Please repeat every entry, keeping each one exactly the same.

[Source records]

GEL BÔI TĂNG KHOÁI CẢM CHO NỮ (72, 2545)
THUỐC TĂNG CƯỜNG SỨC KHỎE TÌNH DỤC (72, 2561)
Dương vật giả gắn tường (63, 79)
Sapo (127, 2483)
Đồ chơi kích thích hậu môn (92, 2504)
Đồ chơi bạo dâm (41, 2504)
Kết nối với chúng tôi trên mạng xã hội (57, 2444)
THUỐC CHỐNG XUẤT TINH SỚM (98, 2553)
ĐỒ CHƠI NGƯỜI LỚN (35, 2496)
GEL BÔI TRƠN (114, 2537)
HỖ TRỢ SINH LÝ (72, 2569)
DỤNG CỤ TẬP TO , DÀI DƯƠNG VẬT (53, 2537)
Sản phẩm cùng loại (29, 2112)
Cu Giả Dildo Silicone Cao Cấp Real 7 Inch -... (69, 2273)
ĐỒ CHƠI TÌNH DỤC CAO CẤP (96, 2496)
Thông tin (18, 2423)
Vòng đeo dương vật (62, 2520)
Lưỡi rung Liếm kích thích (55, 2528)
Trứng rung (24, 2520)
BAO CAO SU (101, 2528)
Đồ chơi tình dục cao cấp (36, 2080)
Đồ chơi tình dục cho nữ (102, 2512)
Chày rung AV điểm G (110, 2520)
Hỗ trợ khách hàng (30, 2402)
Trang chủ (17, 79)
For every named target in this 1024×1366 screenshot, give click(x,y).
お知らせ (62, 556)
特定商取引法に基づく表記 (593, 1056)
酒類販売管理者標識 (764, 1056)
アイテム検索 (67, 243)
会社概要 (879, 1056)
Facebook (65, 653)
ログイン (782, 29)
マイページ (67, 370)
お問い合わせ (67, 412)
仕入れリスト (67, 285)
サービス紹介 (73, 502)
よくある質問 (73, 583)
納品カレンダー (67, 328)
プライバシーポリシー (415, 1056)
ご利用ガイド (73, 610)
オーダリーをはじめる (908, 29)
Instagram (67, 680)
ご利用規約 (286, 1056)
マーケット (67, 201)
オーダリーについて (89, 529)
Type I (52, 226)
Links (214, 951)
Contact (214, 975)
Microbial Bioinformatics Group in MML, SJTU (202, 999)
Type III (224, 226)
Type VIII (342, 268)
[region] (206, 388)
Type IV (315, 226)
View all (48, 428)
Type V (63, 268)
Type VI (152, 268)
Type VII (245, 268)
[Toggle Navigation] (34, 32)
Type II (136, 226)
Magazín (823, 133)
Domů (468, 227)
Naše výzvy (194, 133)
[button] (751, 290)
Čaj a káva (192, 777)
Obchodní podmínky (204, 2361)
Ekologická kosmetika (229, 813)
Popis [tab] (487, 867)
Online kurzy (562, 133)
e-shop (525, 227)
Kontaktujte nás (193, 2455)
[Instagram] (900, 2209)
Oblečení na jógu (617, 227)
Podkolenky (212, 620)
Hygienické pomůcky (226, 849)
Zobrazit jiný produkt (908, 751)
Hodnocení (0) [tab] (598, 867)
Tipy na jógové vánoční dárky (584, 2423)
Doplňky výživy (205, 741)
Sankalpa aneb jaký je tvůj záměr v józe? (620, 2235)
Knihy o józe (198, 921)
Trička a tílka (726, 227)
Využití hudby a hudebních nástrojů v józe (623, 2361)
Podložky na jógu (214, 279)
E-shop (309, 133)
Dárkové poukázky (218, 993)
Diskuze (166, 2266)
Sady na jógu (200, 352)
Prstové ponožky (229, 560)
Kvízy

[/Source records]

■ **Result**:
GEL BÔI TĂNG KHOÁI CẢM CHO NỮ (72, 2545)
THUỐC TĂNG CƯỜNG SỨC KHỎE TÌNH DỤC (72, 2561)
Dương vật giả gắn tường (63, 79)
Sapo (127, 2483)
Đồ chơi kích thích hậu môn (92, 2504)
Đồ chơi bạo dâm (41, 2504)
Kết nối với chúng tôi trên mạng xã hội (57, 2444)
THUỐC CHỐNG XUẤT TINH SỚM (98, 2553)
ĐỒ CHƠI NGƯỜI LỚN (35, 2496)
GEL BÔI TRƠN (114, 2537)
HỖ TRỢ SINH LÝ (72, 2569)
DỤNG CỤ TẬP TO , DÀI DƯƠNG VẬT (53, 2537)
Sản phẩm cùng loại (29, 2112)
Cu Giả Dildo Silicone Cao Cấp Real 7 Inch -... (69, 2273)
ĐỒ CHƠI TÌNH DỤC CAO CẤP (96, 2496)
Thông tin (18, 2423)
Vòng đeo dương vật (62, 2520)
Lưỡi rung Liếm kích thích (55, 2528)
Trứng rung (24, 2520)
BAO CAO SU (101, 2528)
Đồ chơi tình dục cao cấp (36, 2080)
Đồ chơi tình dục cho nữ (102, 2512)
Chày rung AV điểm G (110, 2520)
Hỗ trợ khách hàng (30, 2402)
Trang chủ (17, 79)
For every named target in this 1024×1366 screenshot, give click(x,y).
お知らせ (62, 556)
特定商取引法に基づく表記 (593, 1056)
酒類販売管理者標識 (764, 1056)
アイテム検索 (67, 243)
会社概要 (879, 1056)
Facebook (65, 653)
ログイン (782, 29)
マイページ (67, 370)
お問い合わせ (67, 412)
仕入れリスト (67, 285)
サービス紹介 (73, 502)
よくある質問 (73, 583)
納品カレンダー (67, 328)
プライバシーポリシー (415, 1056)
ご利用ガイド (73, 610)
オーダリーをはじめる (908, 29)
Instagram (67, 680)
ご利用規約 (286, 1056)
マーケット (67, 201)
オーダリーについて (89, 529)
Type I (52, 226)
Links (214, 951)
Contact (214, 975)
Microbial Bioinformatics Group in MML, SJTU (202, 999)
Type III (224, 226)
Type VIII (342, 268)
[region] (206, 388)
Type IV (315, 226)
View all (48, 428)
Type V (63, 268)
Type VI (152, 268)
Type VII (245, 268)
[Toggle Navigation] (34, 32)
Type II (136, 226)
Magazín (823, 133)
Domů (468, 227)
Naše výzvy (194, 133)
[button] (751, 290)
Čaj a káva (192, 777)
Obchodní podmínky (204, 2361)
Ekologická kosmetika (229, 813)
Popis [tab] (487, 867)
Online kurzy (562, 133)
e-shop (525, 227)
Kontaktujte nás (193, 2455)
[Instagram] (900, 2209)
Oblečení na jógu (617, 227)
Podkolenky (212, 620)
Hygienické pomůcky (226, 849)
Zobrazit jiný produkt (908, 751)
Hodnocení (0) [tab] (598, 867)
Tipy na jógové vánoční dárky (584, 2423)
Doplňky výživy (205, 741)
Sankalpa aneb jaký je tvůj záměr v józe? (620, 2235)
Knihy o józe (198, 921)
Trička a tílka (726, 227)
Využití hudby a hudebních nástrojů v józe (623, 2361)
Podložky na jógu (214, 279)
E-shop (309, 133)
Dárkové poukázky (218, 993)
Diskuze (166, 2266)
Sady na jógu (200, 352)
Prstové ponožky (229, 560)
Kvízy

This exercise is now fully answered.